[RAW DATA]

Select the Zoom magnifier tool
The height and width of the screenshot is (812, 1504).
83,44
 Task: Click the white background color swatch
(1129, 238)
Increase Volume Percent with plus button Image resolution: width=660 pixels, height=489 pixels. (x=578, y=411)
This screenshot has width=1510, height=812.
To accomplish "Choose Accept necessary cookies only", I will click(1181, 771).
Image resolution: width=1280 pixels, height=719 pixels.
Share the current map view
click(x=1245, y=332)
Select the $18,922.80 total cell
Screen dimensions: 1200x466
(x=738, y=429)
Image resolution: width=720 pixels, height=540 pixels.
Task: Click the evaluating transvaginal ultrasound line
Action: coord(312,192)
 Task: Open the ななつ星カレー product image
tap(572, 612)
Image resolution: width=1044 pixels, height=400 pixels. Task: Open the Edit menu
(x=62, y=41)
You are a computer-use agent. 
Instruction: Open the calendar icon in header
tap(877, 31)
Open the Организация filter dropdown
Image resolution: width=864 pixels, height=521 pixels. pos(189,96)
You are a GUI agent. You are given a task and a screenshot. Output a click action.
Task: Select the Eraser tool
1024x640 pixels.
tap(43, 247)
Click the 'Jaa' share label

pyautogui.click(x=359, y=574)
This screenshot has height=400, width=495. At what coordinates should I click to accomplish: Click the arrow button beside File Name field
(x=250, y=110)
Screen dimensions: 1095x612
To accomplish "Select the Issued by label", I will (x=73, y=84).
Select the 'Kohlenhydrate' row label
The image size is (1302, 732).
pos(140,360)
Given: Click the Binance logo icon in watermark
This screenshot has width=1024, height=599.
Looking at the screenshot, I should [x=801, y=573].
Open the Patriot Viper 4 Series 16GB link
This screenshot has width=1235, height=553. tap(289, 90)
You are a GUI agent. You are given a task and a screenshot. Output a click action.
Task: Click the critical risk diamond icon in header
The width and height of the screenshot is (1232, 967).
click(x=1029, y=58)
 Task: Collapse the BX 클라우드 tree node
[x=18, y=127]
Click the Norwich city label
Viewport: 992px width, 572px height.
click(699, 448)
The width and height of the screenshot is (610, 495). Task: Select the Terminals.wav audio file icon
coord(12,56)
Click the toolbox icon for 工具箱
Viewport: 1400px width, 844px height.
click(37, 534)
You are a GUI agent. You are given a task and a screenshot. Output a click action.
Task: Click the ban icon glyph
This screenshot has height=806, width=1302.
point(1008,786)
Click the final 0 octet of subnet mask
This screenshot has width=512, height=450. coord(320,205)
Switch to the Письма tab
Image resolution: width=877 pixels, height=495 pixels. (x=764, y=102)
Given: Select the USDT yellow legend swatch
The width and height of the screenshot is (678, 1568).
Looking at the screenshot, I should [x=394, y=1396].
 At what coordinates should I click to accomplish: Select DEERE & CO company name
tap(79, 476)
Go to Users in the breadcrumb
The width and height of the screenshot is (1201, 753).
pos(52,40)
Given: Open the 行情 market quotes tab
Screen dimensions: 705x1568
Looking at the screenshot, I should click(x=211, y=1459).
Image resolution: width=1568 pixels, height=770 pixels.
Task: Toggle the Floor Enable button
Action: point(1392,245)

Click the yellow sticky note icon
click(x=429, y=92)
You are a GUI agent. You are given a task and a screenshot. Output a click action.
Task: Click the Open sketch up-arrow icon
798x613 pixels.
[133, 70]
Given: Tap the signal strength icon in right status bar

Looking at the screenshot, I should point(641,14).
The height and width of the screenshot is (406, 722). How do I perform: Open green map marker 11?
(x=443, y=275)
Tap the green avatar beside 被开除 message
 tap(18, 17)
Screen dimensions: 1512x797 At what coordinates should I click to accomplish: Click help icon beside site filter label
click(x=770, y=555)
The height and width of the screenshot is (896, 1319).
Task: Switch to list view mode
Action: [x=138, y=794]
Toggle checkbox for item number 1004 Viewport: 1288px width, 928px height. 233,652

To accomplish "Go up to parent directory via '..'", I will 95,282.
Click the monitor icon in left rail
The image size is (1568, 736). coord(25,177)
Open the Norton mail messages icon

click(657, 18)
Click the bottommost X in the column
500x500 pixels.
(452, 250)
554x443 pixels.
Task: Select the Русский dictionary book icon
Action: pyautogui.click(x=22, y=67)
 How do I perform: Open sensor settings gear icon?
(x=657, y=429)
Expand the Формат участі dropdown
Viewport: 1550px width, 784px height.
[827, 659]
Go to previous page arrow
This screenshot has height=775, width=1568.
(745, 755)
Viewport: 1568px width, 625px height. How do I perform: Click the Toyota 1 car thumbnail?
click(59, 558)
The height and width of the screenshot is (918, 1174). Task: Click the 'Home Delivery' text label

[/RAW DATA]

*PROBLEM DESCRIPTION*:
Go through the listing and copy each line with the string "will".

*RESULT*:
To accomplish "Choose Accept necessary cookies only", I will click(1181, 771).
To accomplish "Select the Issued by label", I will (x=73, y=84).
To accomplish "Go up to parent directory via '..'", I will 95,282.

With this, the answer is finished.